Drax is Britain’s largest source of renewable electricity, at 12 per cent. A coalition of environmental organizations last year launched a campaign to target the company’s shareholders, seeking to block the company’s acquisition of a B.C.-based pellet mill manufacturer, Pinnacle Renewable Energy. They argued Drax was risking its reputation with its claims that wood pellet fuel is clean energy.

The deal went ahead, and Drax is now the major player in the wood pellet industry in B.C.

While most of the wood fibre going into Drax mills is salvaged material, the company did purchase harvesting rights last year that included B.C. old growth, providing a soft target for environmentalists who oppose the industry.

The Pinnacle operation now owned by Drax purchased two cut blocks from the government agency, BC Timber Sales, months before the province announced a freeze on the agency’s sales of at-risk old growth.

According to the Ministry of Forests, roughly one-third of the trees in those cut blocks was damaged by mountain pine beetle, but the timber stands also included roughly 100 hectares of old growth.

Karen Price, an ecologist who served as an expert on the province’s Old Growth Technical Advisory Panel, said the wood pellet industry has transformed forestry in B.C., cutting old-growth forests that had previously been regarded as being at low risk.

“Pellets change the economic equation and open up areas that were previously outside the timber harvesting landbase, particularly remote stands with a mix of big and smaller trees,” she said. “These stands, particularly in the inland temperate rain forest, have high biodiversity value.”

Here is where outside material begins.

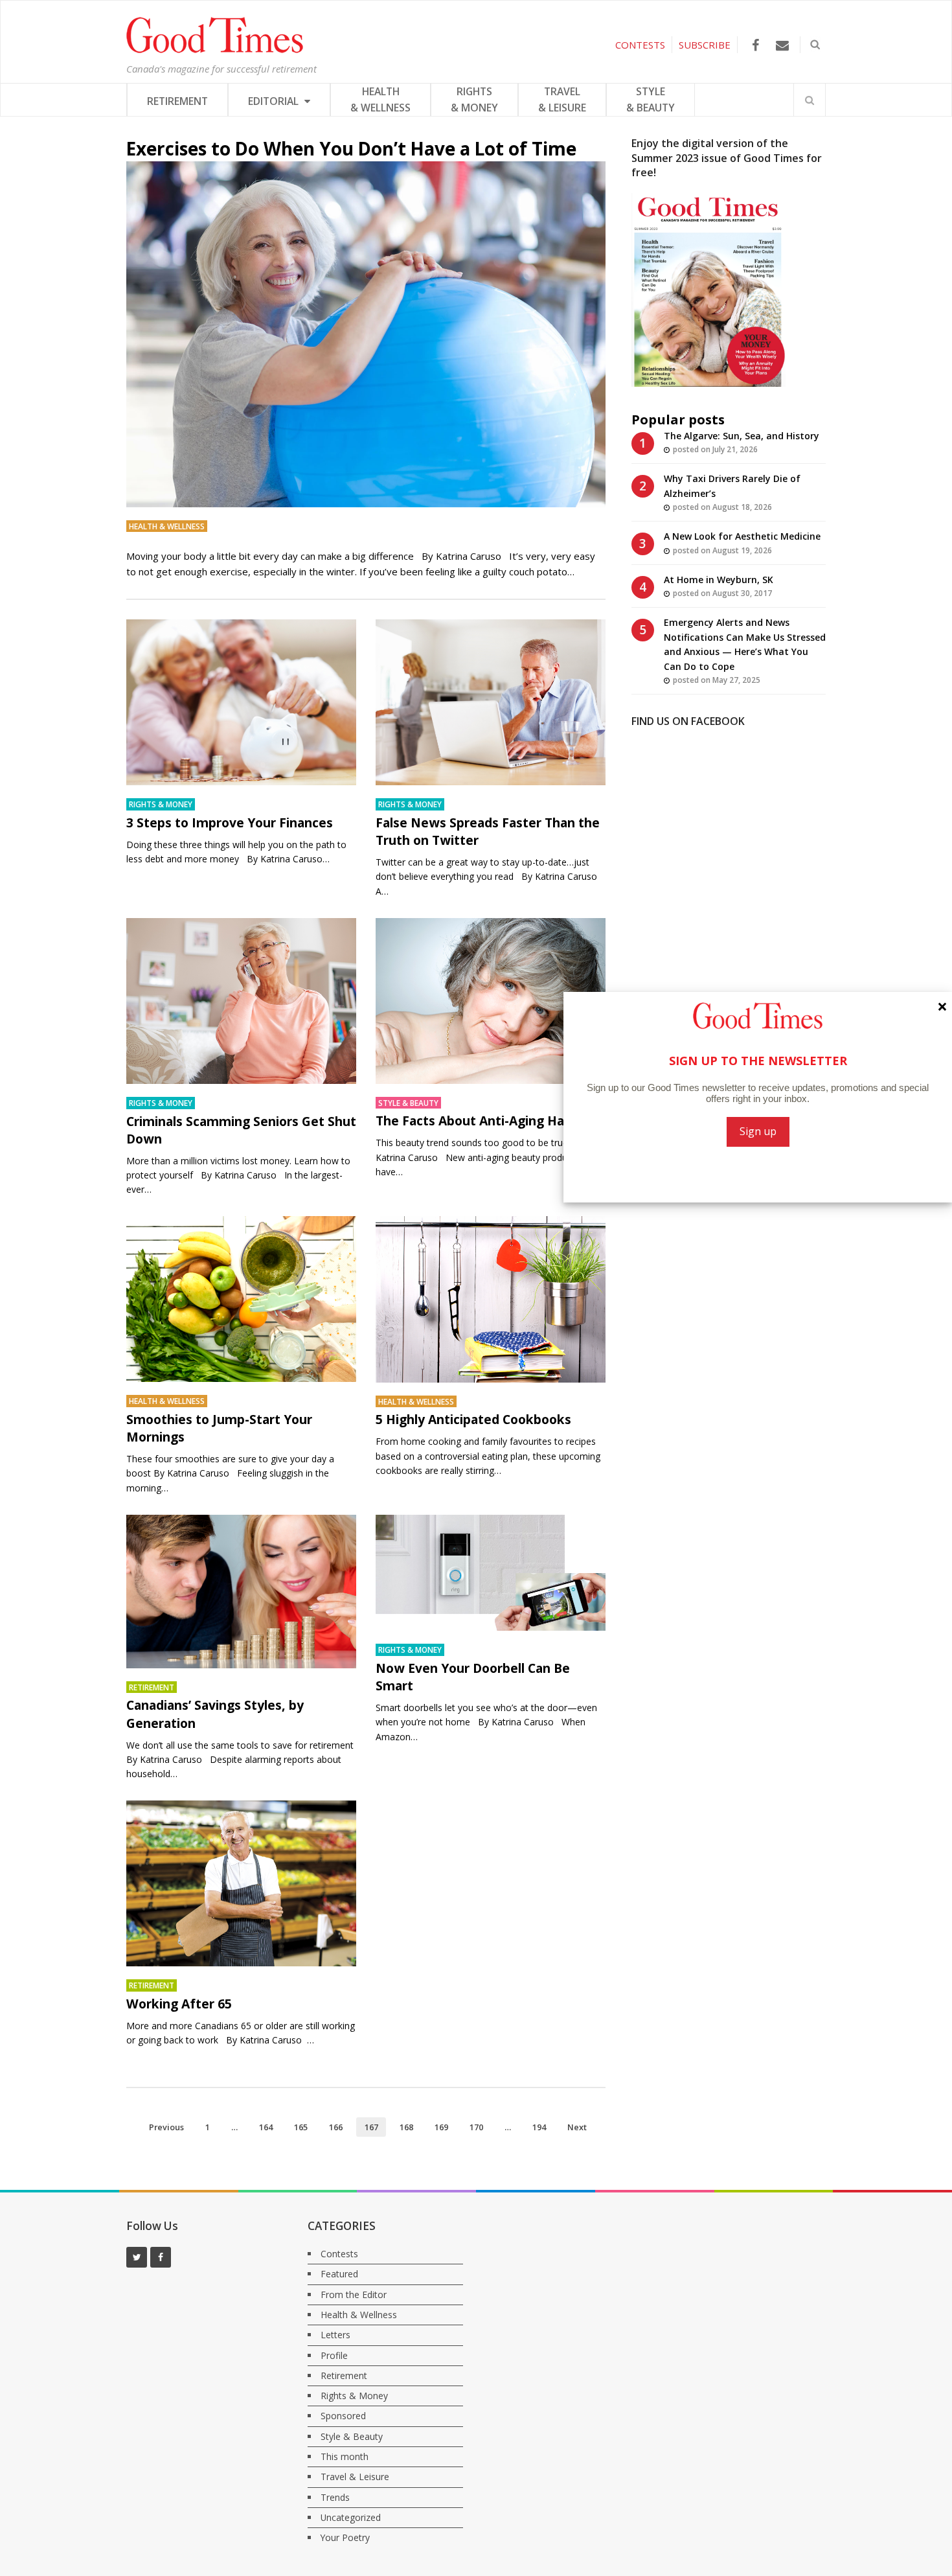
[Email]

The province’s wood pellet industry is growing – exports have doubled over the past decade, with almost 2.4 billion kilograms of shipments in 2021, mostly to Britain, Japan and South Korea. According to statistics provided by the Ministry of Forests, 5 per cent of that would be made up of logs that do not meet quality or size specifications of sawlogs.

This sector grew out of the mountain pine beetle infestation that devastated 18 million hectares of interior forests. The infestation peaked in 2005, and the forest sector had to pivot to find ways to use up dead and dying wood. Creating wood pellets was billed as a way to transform dead trees into a product that would reduce the carbon output of coal-fired power plants 20,000 kilometres away.

But that carbon accounting is increasingly being questioned. In April, released a report criticizing Canada and B.C. for subsidizing the development of the wood pellet industry as a climate solution.

“Flawed emissions accounting and devastating impacts on forests mean that this industry is one of the most polluting in the world,” the report says.